- _INPUT FOR THIS TASK_

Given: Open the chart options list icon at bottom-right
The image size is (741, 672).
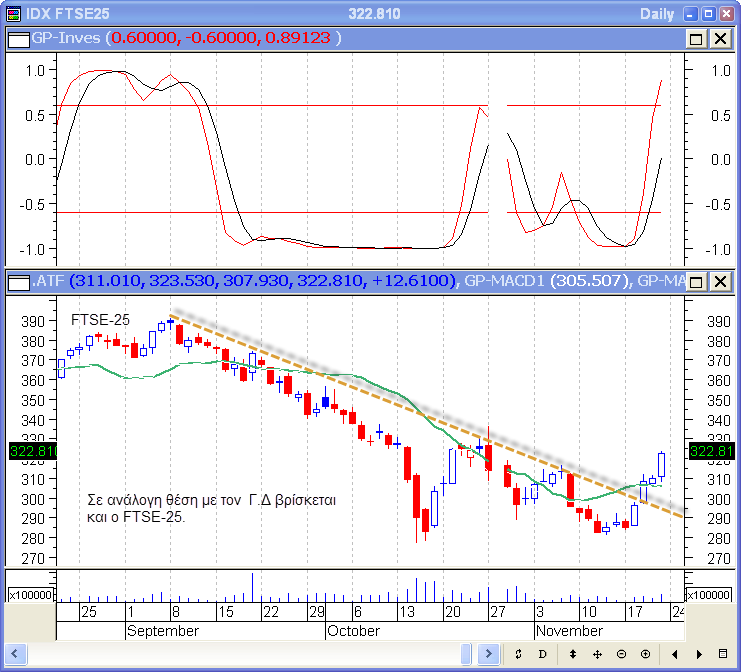Looking at the screenshot, I should [x=723, y=654].
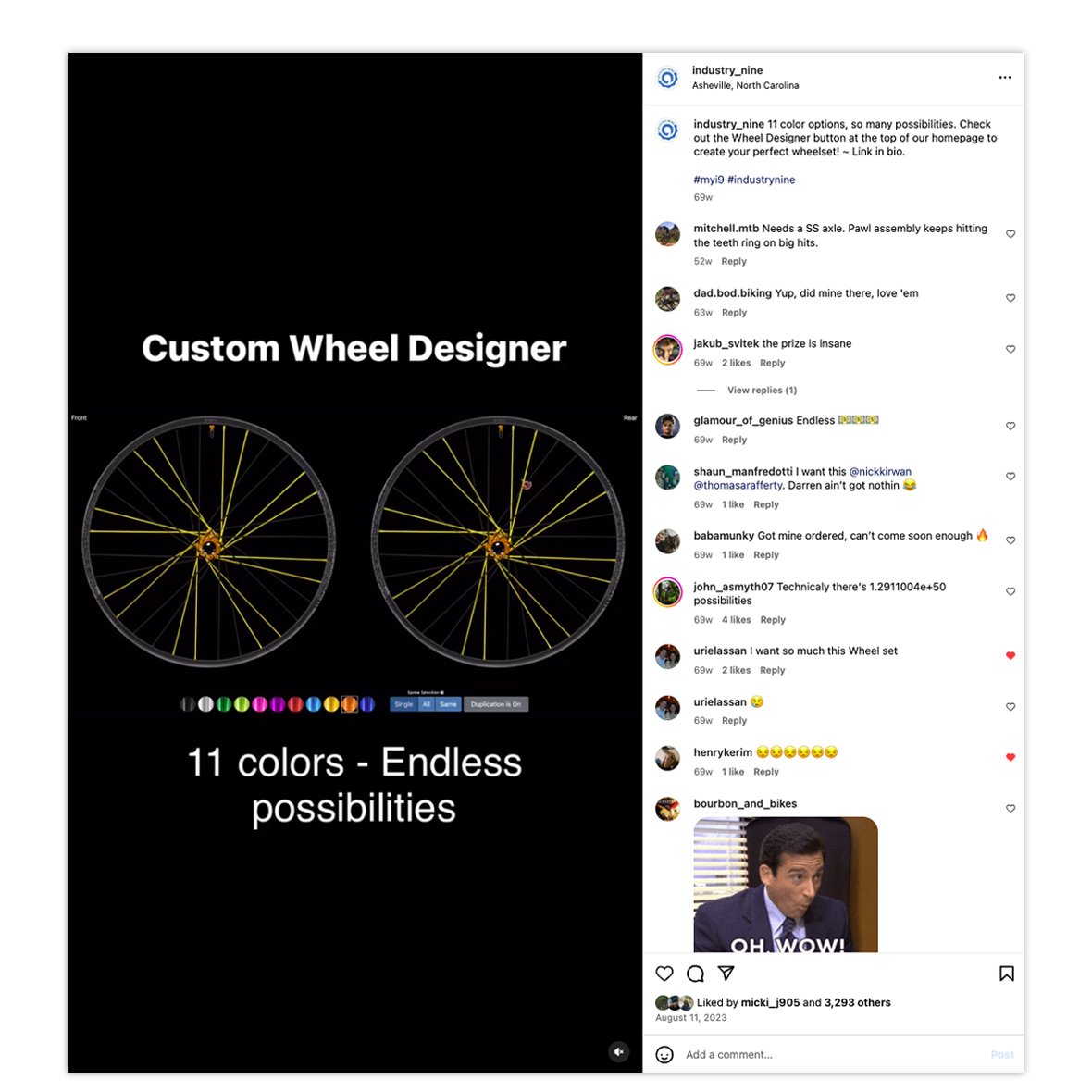Open 4 likes list on john_asmyth07 comment
The image size is (1092, 1092).
coord(736,620)
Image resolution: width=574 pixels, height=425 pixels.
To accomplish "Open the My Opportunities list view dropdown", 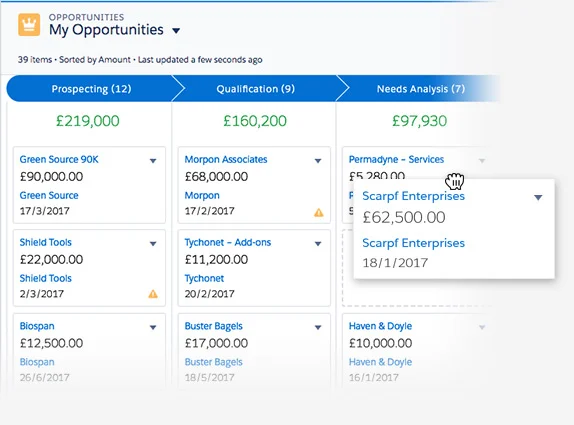I will click(x=176, y=30).
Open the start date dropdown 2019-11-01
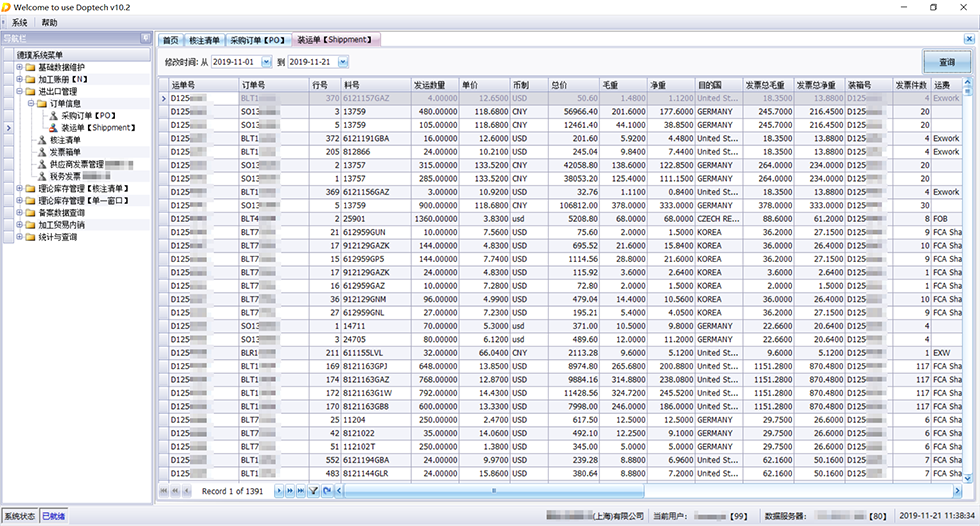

- _EXERCISE_
Can you give the data, from its start through the line containing "coord(736,620)", as a Markdown table with the columns Row and Line, numbering each line and skipping blank lines? Leave the pictures out.

- _RESPONSE TO THE EXERCISE_
| Row | Line |
|---|---|
| 1 | Given: Open the chart options list icon at bottom-right |
| 2 | The image size is (741, 672). |
| 3 | Looking at the screenshot, I should [x=723, y=654]. |
| 4 | Open 4 likes list on john_asmyth07 comment |
| 5 | The image size is (1092, 1092). |
| 6 | coord(736,620) |